Une des clés du problème d’Aqmi se trouve en Algérie. Et toute solution doit réunir toutes les parties concernées au Sahel. Le problème est que, chaque fois qu’il s’agit de coordonner une action, il faut affronter deux blocs majeurs de la région, deux blocs résolument ennemis, d’un côté l’Algérie, de l’autre le Maroc, obnubilés par leur contentieux sur le Sahara occidental. Que l’un organise un sommet régional sur le terrorisme, et l’autre s’empresse de s’abstenir et de dissuader ses alliés d’y participer.

Méfiance, inertie diplomatique, religion du secret, allergie à tout ce qui peut être considéré comme une ingérence, une entorse à la souveraineté nationale… Tout cela fait le lit d’Aqmi, lui laisse toute liberté pour passer les frontières, frapper et se retirer, continuer à s’enrichir, à s’équiper de véhicules neufs, de GPS, d’appareils de vision nocturne, à se gaver d’armes modernes, prônant un djihad conquérant qui attire les combattants de l’étranger.

Et surtout, la grande vacance des Etats de la région autorise les islamistes à planter durablement leurs tentes dans le grand désert, à mettre la main sur tous les trafics, à nouer des relations avec les Touaregs de la région, jouant les protecteurs, mariant les filles des tribus, propageant un islam brutal et exogène, séduisant les jeunes sans travail, sans revenus, sans espoir… Vieille, très vieille recette qui a fait ses preuves ailleurs.

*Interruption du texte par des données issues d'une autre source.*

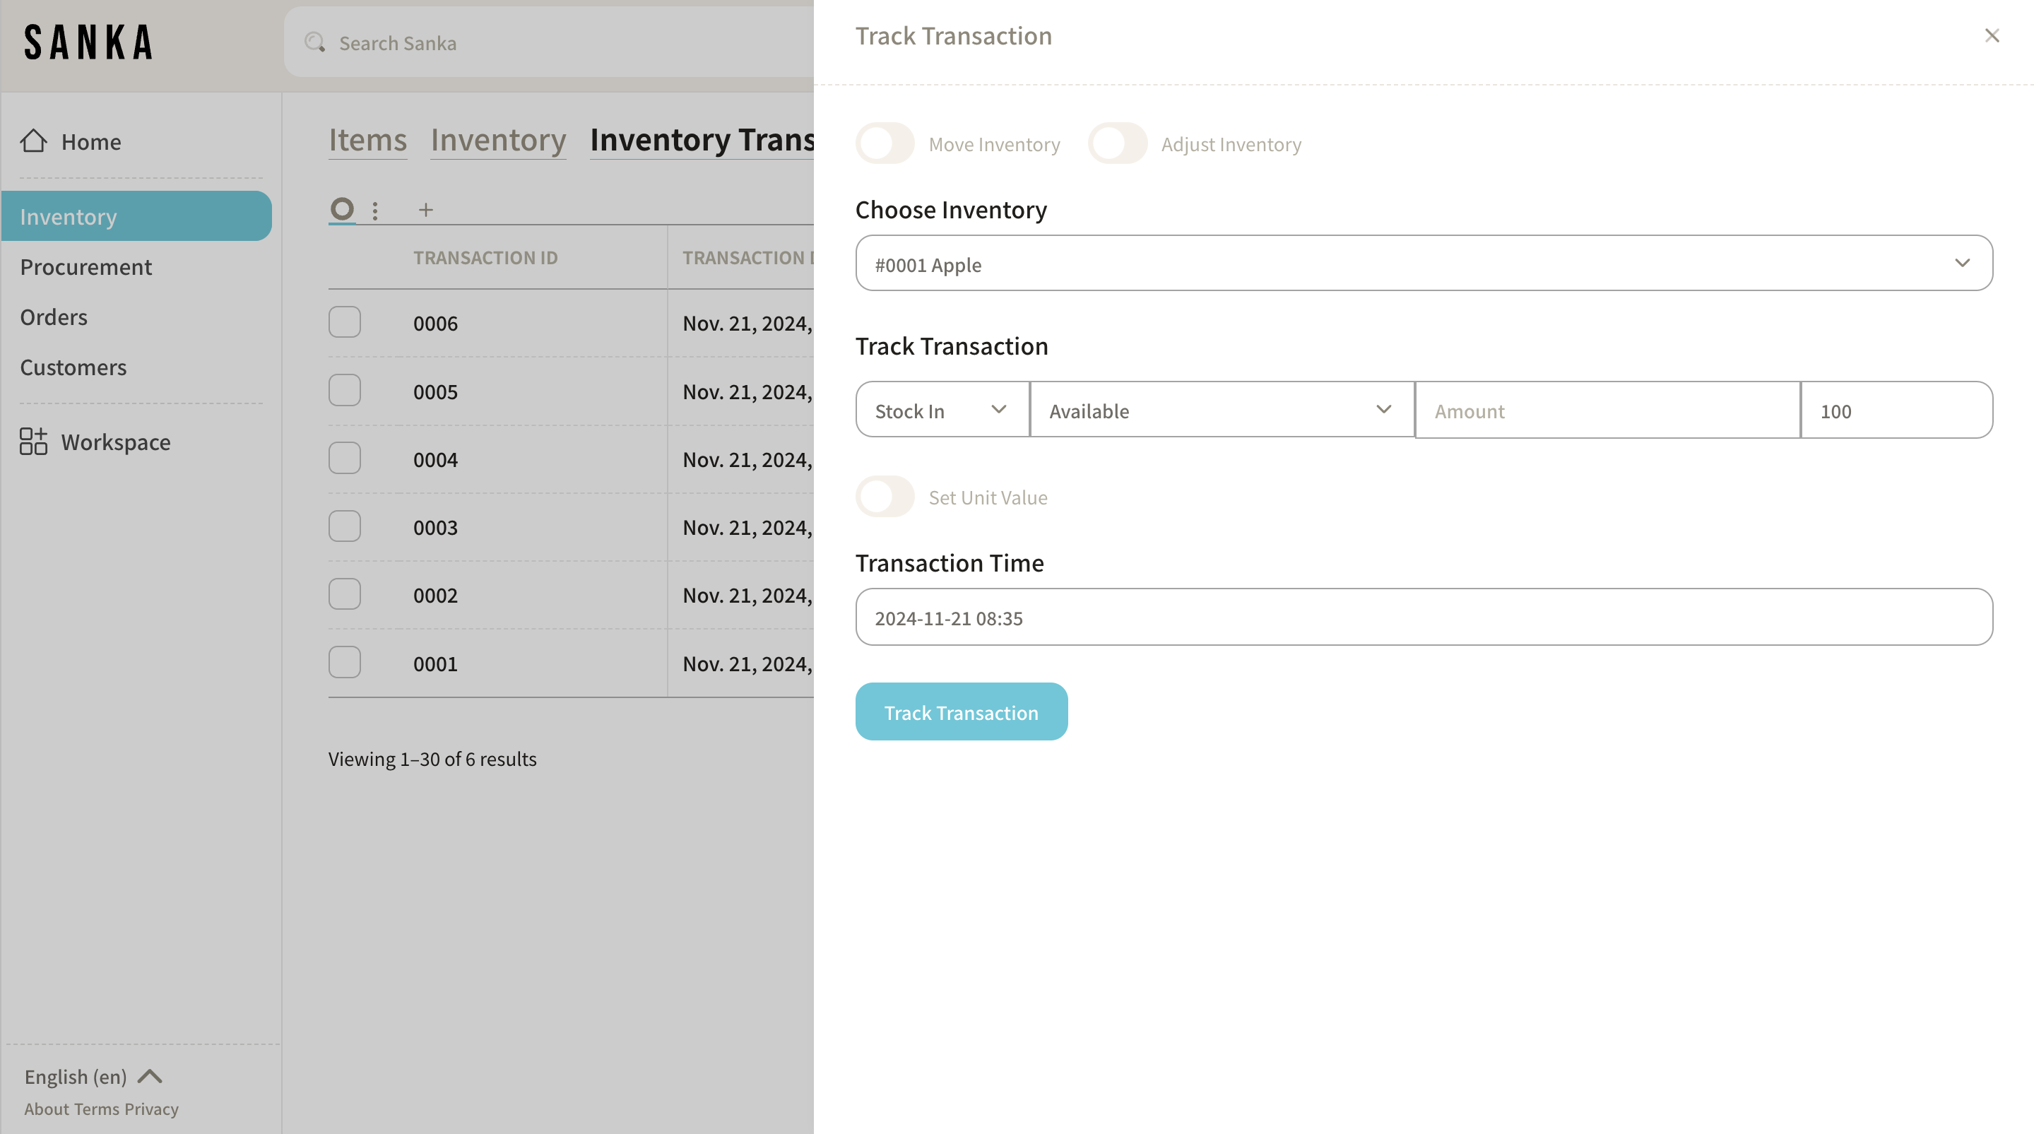The image size is (2034, 1134).
Task: Toggle Set Unit Value switch
Action: 884,497
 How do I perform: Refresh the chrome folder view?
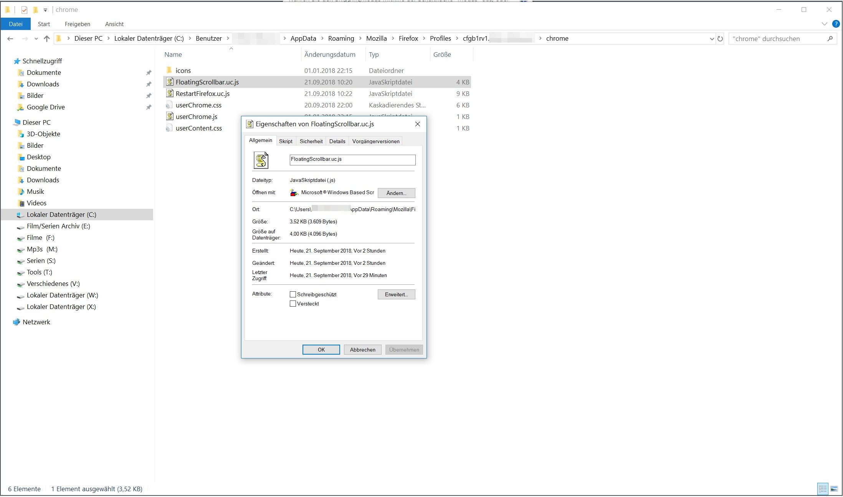pos(720,38)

Il ne suffit pas de contrer les raids d’Aqmi, même au prix de la mort de nos otages, il faut aussi éviter que la contagion gagne tout le Sahel, l’Afrique de l’Ouest. Et d’avoir à affronter un jour des katibas où les nomades de Mauritanie, du Mali, du Niger et du Tchad seraient plus nombreux que leurs cousins perdus d’Algérie.